THERE IS a good case to be made for welcoming the opportunities that Brexit offers Northern Ireland business. Down South, the mood has changed from believing Brexit would never happen, to seeing it happen, to a realisation of the change it must bring to the Republic’s economic outlook. It needs to decide on its best options going forward – and soon.
Nothing new, but there have been hugely irresponsible noises coming out of Dublin to the effect that Brexit means a return to violence in Northern Ireland. The only return to the past being indicated is the use by the Republic’s politicians of events related to Northern Ireland as a distraction away from the economic and political realities on its own doorstep.
Republic of Ireland exports and business life are principally oriented towards two of the world’s largest economies: the UK and the USA. A lot has been made of the EU "single market of 500-million people". However, once the UK leaves the EU, the combined markets of the UK, Canada and USA are within the ballpark of the EU population, but with a greater nominal GDP.
With UK departure, the Republic will be sending almost two thirds of its exported goods (and the same of its services) outside the remaining EU 26, and purchasing around two-thirds of its imports from outside the 26, according to the most recent Irish 2015 Central Statistics Office figures.

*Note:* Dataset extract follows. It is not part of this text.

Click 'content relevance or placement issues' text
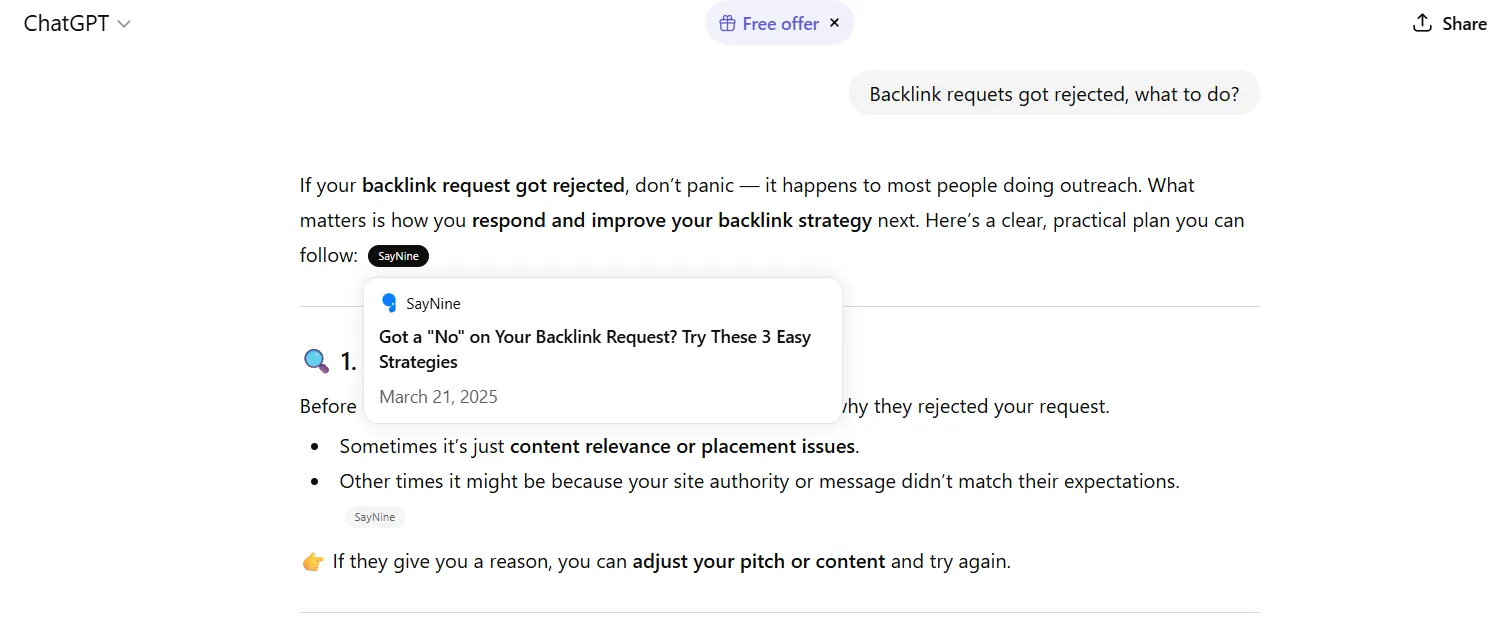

And while much is made of arrangements to take goods from Dundalk to Letterkenny having to pass through the UK, that volume of trade is minor compared to trade flowing between the continent and the Republic moving across UK motorways from British port to British port.
Arrangements for goods crossing UK territory will cost money and effort, and no doubt the Republic will make a case for special EU funding in that regard. It should. It is already a net contributor to the EU (likely to increase significantly without the UK’s £12bn contribution); not counting the payments to French and German bondholders as Ireland’s cost of shoring up the Euro.

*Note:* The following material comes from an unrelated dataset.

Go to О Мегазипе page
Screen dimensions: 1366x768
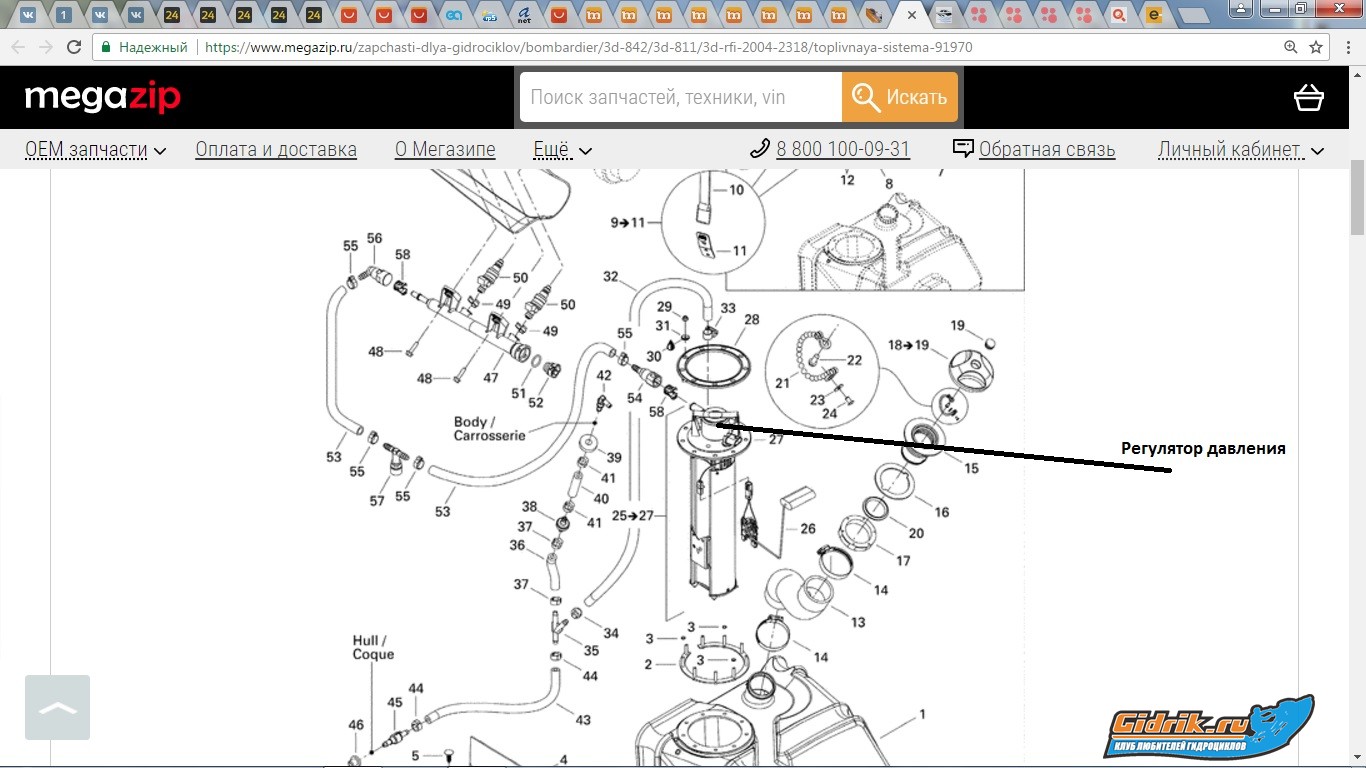point(445,150)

On the upside, the Common Travel Area will continue. Irish citizens have more rights in the UK than those of British Crown Dependencies. There is little indication that the British Government has any interest in repealing the clauses of the 1949 Act that effectively treats Irish citizens as British in all but nationality.
The UK and the Republic are both outside the EU’s Schengen area. When Irish politicians shout that Ireland would not pay for immigration checks for those travelling to the UK, there’s clearly a lack of awareness that co-operation at that level already happens on a mutual basis under existing protocols.
Once Article 50 is triggered, the Republic of Ireland will be one voice in 27 at the negotiations. While the UK will not wish to compromise its good relations with the Republic, by the nature of negotiations it can only secure agreement with the 27 among which Ireland is a single small voice.
The Republic of Ireland has a significant choice to make in the next year or so. Does it make the best of its membership of the EU, and the significant disruption to trade and relationships this represents? Or does the Republic accept that its economic interests lie outside the EU, making common cause on trade and development alongside its biggest trading partners and friends?
Once Article 50 is triggered the discussion between the UK and the EU27 will focus on the nature of future trade, not constitutional, arrangements post-Brexit. Truth is, as Lord Kilclooney recently wrote to the News Letter:
"The two alternatives are for the Republic to get special status within the EU or for the Republic to exit the EU the same day as the UK – that would mean there would be no problems at the border and would eliminate the damage now being caused to the Southern Irish economy."